IJTCS | 分论坛日程：机器学习理论

北京大学前沿计算研究中心 2022-09-21

编者按

首届国际理论计算机联合大会（International Joint Conference on Theoretical Computer Science，IJTCS）将于2020年8月17日-21日在线上举行，由北京大学与中国工业与应用数学学会（CSIAM）、中国计算机学会（CCF）、国际计算机学会中国委员会（ACM China Council）联合主办，北京大学前沿计算研究中心承办。

本次大会的主题为“理论计算机科学领域的最新进展与焦点问题”。大会共设7个分论坛，分别对算法博弈论、区块链技术、多智能体强化学习、机器学习理论、量子计算、机器学习与形式化方法和算法与复杂性等领域进行深入探讨。同时，大会特别开设了青年博士论坛、女性学者论坛与本科生科研论坛，荟集海内外知名专家学者，聚焦理论计算机前沿问题。有关信息将持续更新，敬请关注！

本期带来“机器学习理论”分论坛精彩介绍。

“机器学习理论”介绍

机器学习，尤其是深度学习，已经在社会生活的很多领域得到了广泛应用，取得了巨大的成果。但是机器学习理论的发展的研究却相对不足。传统的学习理论对于深度神经网络惊人的表示、优化、泛化和迁移能力不能给出满意的解释和理论指导。最近几年，机器学习理论界提出了一系列创新的的理论模型和范式，从多个角度去靠近机器学习和深度学习的数学本质。但是国内目前从事学习理论的学者相对较少，相对国际最前沿还有一定差距。
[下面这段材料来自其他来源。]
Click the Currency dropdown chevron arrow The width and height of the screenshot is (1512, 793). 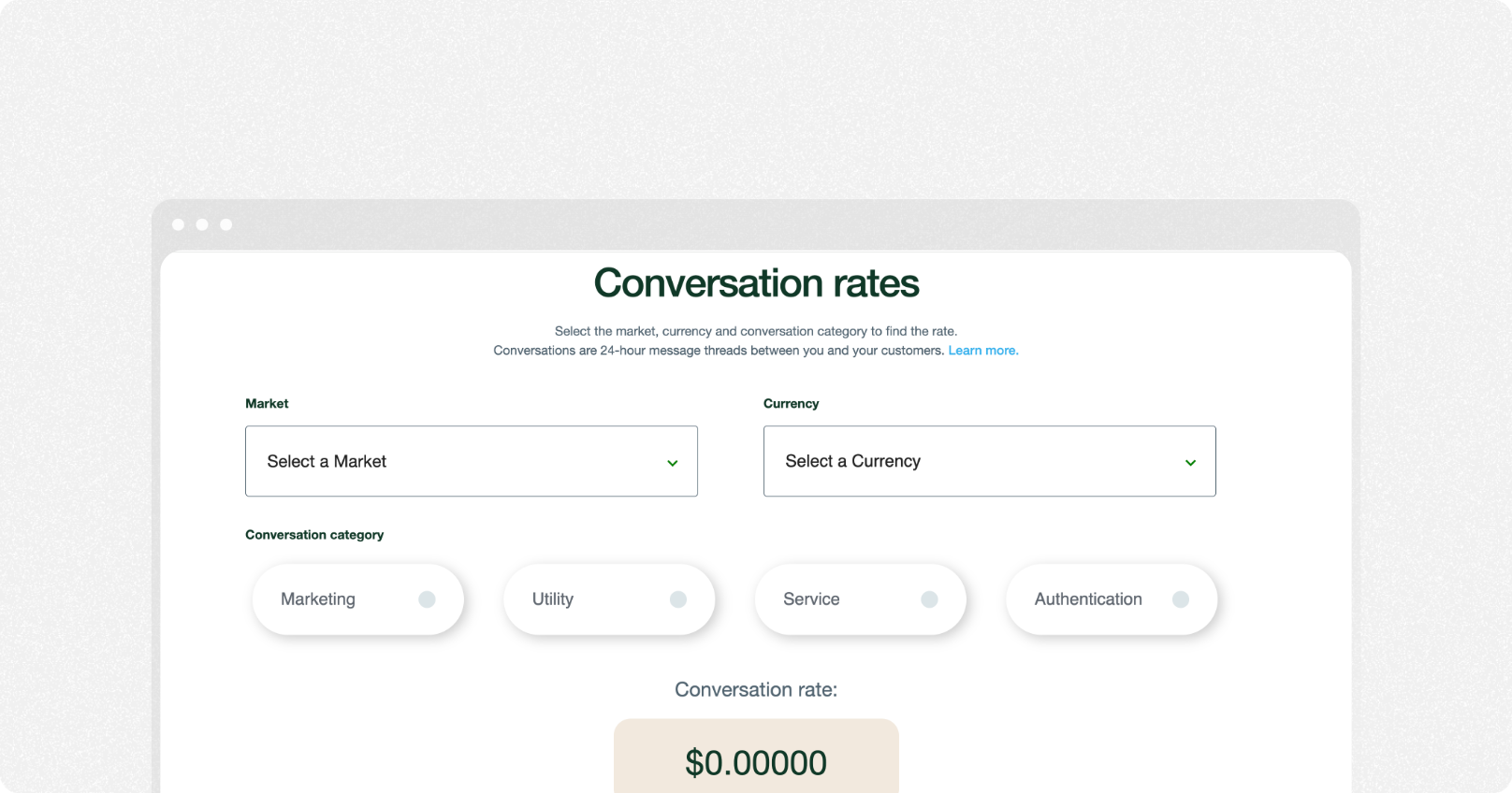pyautogui.click(x=1190, y=463)
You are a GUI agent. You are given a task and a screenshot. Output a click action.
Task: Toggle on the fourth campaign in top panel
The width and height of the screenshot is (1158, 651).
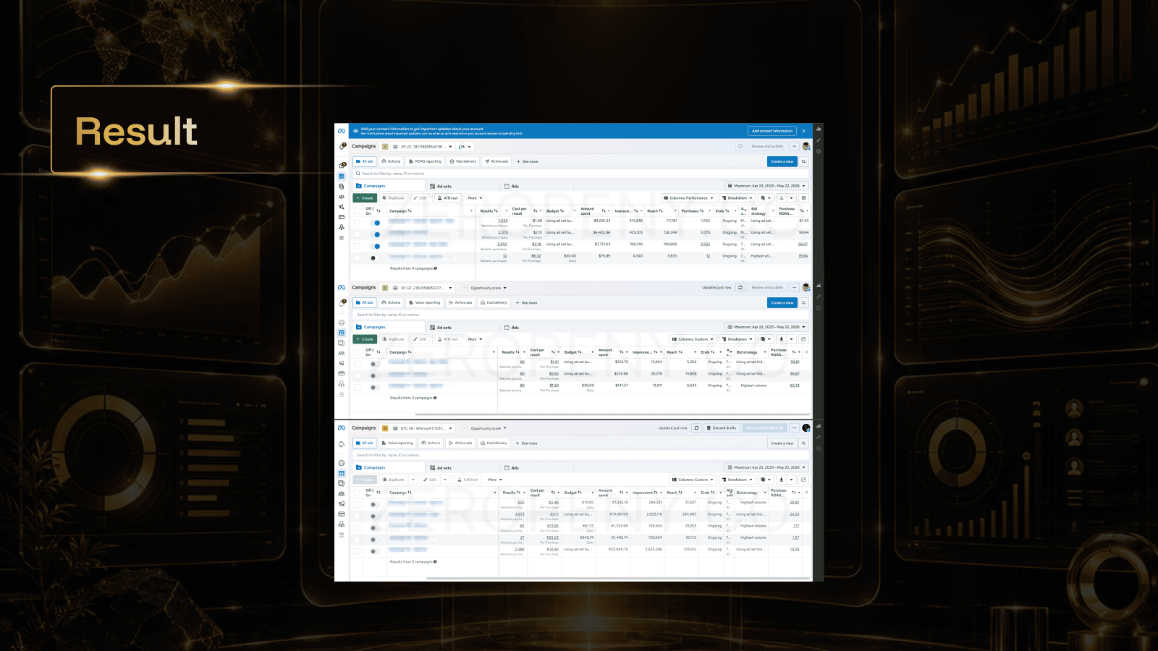373,258
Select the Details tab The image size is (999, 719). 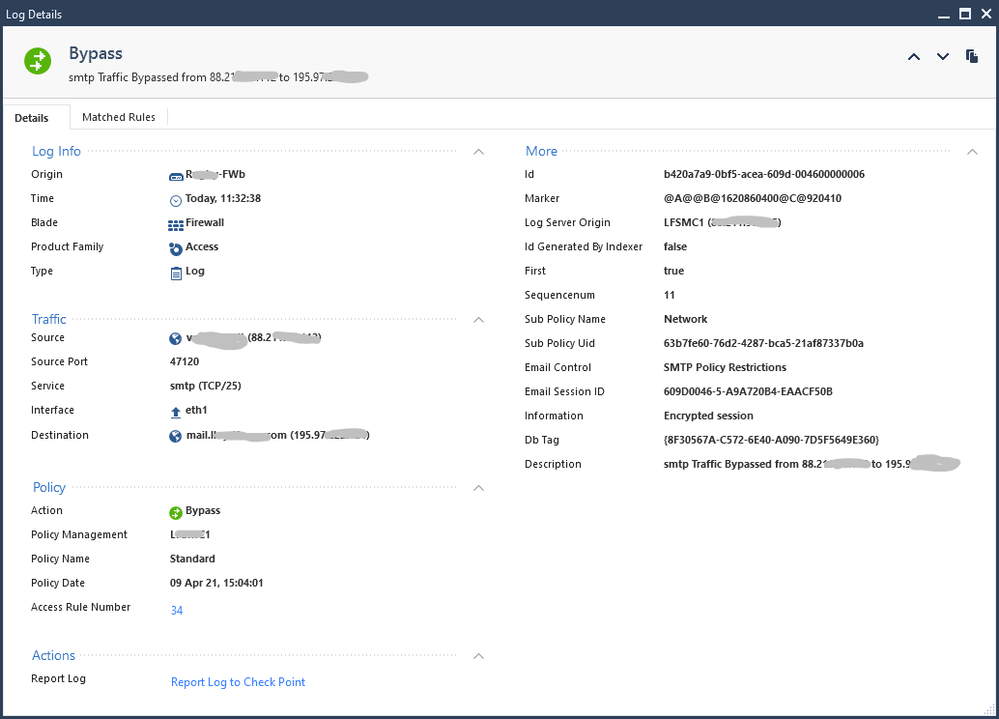tap(32, 118)
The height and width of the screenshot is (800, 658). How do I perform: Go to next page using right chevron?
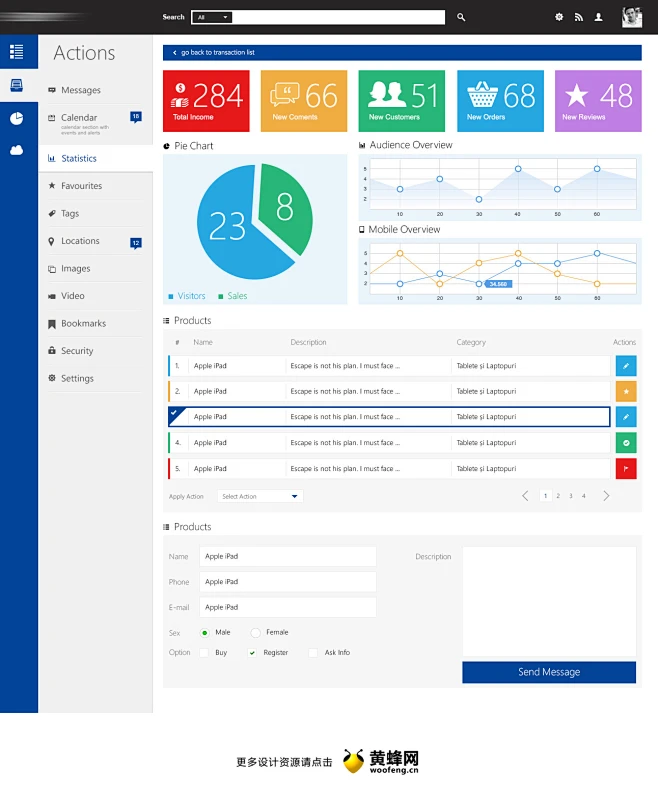pos(606,496)
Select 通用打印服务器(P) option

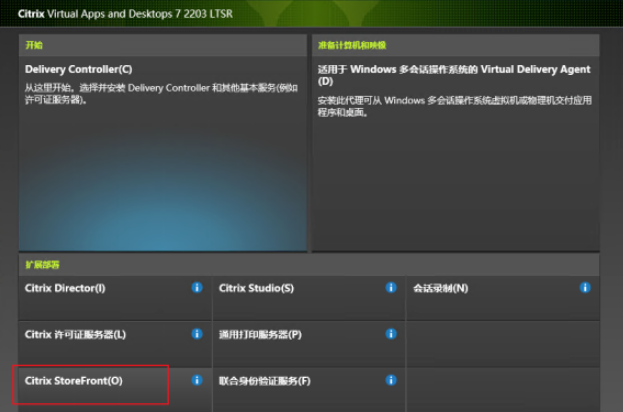pos(260,334)

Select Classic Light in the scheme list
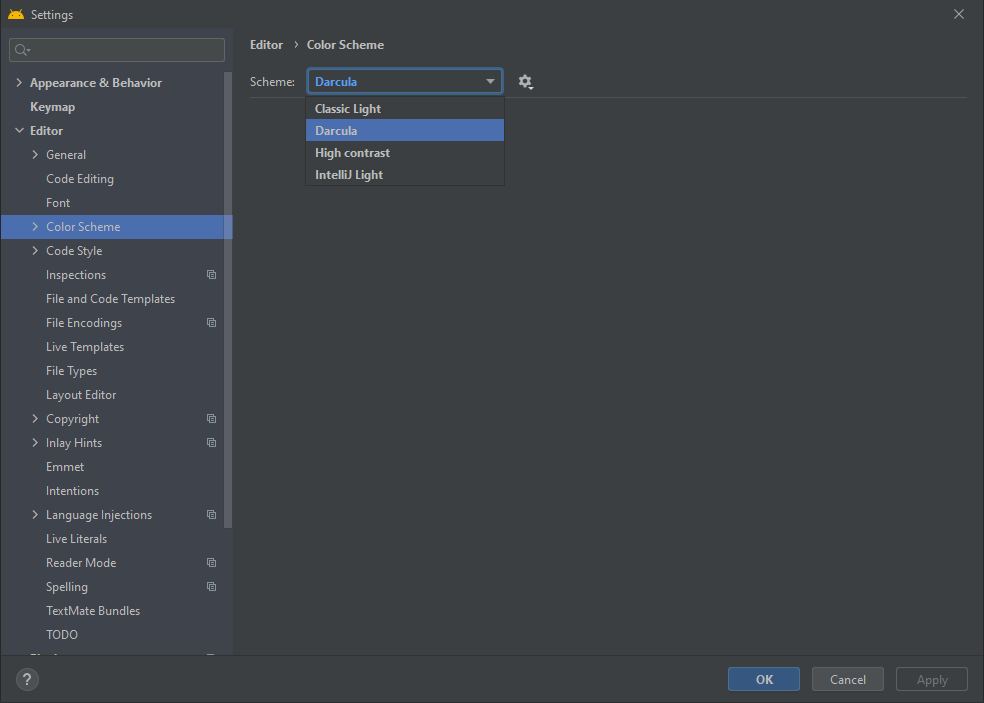347,108
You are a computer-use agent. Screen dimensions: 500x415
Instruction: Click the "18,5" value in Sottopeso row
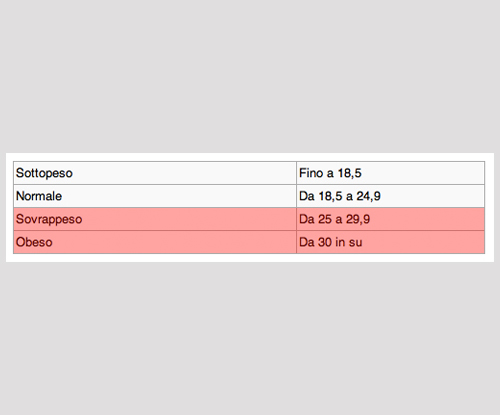coord(350,173)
本次会议邀请了机器学习理论领域著名的国内外青年学者，演讲的内容覆盖优化算法、表示学习、泛化能力、迁移能力等学习理论多个方面。希望本次会议能够让更多国内学者关注到理论机器学习领域，能吸引更多学生投入该领域的研究。

“机器学习理论”分论坛主席

李建

清华大学

“机器学习理论”分论坛议程

“机器学习理论”分论坛报告简介

李建

On Generalization and Implicit Bias of Gradient Methods in Deep Learning

Abstract

Deep learning has enjoyed huge empirical success in recent years. Although training a deep neural network is a highly non-convex optimization problem, simple (stochastic) gradient methods are able to produce good solutions that minimize the training error, and more surprisingly, can generalize well to out of sample data, even when the number of parameters is significantly larger than the amount of training data. It is known that changing the optimization algorithm, even without changing the model, changes the implicit bias, and also the generalization properties. In this talk, we present new generalization bounds and investigating the implicit bias of various gradient methods.

(1) We develop a new framework, termed Bayes-Stability, for proving algorithm-dependent generalization error bounds. Using the new framework, we obtain new data-dependent generalization bounds for stochastic gradient Langevin dynamics (SGLD) and several other noisy gradient methods (e.g., with momentum, mini-batch and acceleration, Entropy-SGD). Our result recovers (and is typically tighter than) a recent result in Mou et al. (2018) and improves upon the results in Pensia et al. (2018). Our experiments demonstrate that our data-dependent bounds can distinguish randomly labelled data from normal data, which provides an explanation to the intriguing phenomena observed in Zhang et al. (2017a).

(2) We show gradient descent converges to the max-margin direction for homogeneousneural networks, including fully-connected and convolutional neural networks with ReLU or LeakyReLU activations, generalizing previous work for logistic regression with one-layer or multi-layer linear networks. Finally, as margin is closely related to robustness, we discuss potential benefits of training longer for improving the robustness of the model.

Jason Lee

Provable Representation Learning in Deep Learning

Abstract

Deep representation learning seeks to learn a data representation that transfers to downstream tasks. In this talk, we study two forms of representation learning: supevised pre-training and self-supervised learning.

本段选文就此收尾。